The financial statements are presented in pounds sterling which is also the functional currency of the parent company.
2.Accounting policies
The financial statements have been prepared under the historical cost convention unless otherwise specified within these accounting policies and in accordance with Financial Reporting Standard 102, the Financial Reporting Standard applicable in the UK and the Republic of Ireland and the Companies Act 2006.
The preparation of financial statements in compliance with FRS 102 requires the use of certain critical accounting estimates. It also requires Group management to exercise judgment in applying the Group's accounting policies (see note 3).
The Company has taken advantage of the exemption allowed under section 408 of the Companies Act 2006 and has not presented its own Statement of Comprehensive Income in these financial statements.
The Company has taken advantage of the disclosure exemption allowed under FRS 102 "The Financial Reporting Standard applicable in the UK and Republic of Ireland" and has not presented its own Statement of Cash Flows in these financial statements.
The following principal accounting policies have been applied:
The consolidated financial statements present the results of the Company and its own subsidiaries ("the Group") as if they form a single entity. Intercompany transactions and balances between group companies are therefore eliminated in full.
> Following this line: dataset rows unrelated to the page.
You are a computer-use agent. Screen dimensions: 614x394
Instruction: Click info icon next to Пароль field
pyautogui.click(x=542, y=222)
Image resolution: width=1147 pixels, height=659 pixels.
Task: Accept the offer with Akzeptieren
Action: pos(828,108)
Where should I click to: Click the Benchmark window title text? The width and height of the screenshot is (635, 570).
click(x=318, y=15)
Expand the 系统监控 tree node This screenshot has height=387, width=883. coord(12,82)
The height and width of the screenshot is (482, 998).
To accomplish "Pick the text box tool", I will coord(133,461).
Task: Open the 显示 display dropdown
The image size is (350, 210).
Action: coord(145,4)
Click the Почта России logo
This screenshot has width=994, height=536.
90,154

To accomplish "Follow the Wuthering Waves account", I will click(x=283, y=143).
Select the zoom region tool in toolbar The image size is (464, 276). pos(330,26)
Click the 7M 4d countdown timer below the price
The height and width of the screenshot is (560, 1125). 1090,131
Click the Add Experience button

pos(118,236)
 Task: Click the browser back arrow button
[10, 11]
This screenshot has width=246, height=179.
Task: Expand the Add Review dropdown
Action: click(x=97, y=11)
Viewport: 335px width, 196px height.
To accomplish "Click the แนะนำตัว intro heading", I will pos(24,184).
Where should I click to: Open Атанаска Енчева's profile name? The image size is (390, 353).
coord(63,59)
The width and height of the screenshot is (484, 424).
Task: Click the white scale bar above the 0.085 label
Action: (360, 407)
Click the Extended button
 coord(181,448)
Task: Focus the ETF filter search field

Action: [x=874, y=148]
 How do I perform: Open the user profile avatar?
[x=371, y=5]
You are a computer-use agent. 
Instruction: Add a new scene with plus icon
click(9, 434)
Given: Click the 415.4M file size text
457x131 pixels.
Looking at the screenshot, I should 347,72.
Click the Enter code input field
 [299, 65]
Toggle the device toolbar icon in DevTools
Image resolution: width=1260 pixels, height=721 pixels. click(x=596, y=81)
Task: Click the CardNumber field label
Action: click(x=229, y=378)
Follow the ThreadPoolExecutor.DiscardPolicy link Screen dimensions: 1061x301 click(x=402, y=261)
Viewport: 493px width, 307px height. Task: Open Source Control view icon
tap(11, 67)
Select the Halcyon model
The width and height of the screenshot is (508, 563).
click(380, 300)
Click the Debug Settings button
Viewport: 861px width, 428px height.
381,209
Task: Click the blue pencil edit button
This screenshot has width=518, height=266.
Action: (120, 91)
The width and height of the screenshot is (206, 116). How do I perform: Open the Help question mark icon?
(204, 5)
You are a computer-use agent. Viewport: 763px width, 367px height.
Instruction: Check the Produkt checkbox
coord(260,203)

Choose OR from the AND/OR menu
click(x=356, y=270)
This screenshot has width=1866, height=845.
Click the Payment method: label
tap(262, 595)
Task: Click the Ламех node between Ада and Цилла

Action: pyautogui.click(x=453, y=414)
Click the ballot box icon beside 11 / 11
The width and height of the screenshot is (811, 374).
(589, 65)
The consolidated financial statements incorporate the results of business combinations using the purchase method. In the Statement of Financial Position, the acquiree's identifiable assets, liabilities and contingent liabilities are initially recognised at their fair values at the acquisition date. The results of acquired operations are included in the Consolidated Statement of Comprehensive Income from the date on which control is obtained. They are deconsolidated from the date control ceases.
The Group has secured several new projects since the year end and has a healthy order book of £90m that will provide continued growth for 2024. The group expects to make acceptable levels of profit in these years. After reviewing the cash flow forecasts and projections, the Directors have a reasonable expectation that the Group has adequate resources to continue in operational existence for the foreseeable future without the reliance on any external bank funding as the business continues to grow. The Group therefore continues to adopt the going concern basis in preparing its consolidated financial statements.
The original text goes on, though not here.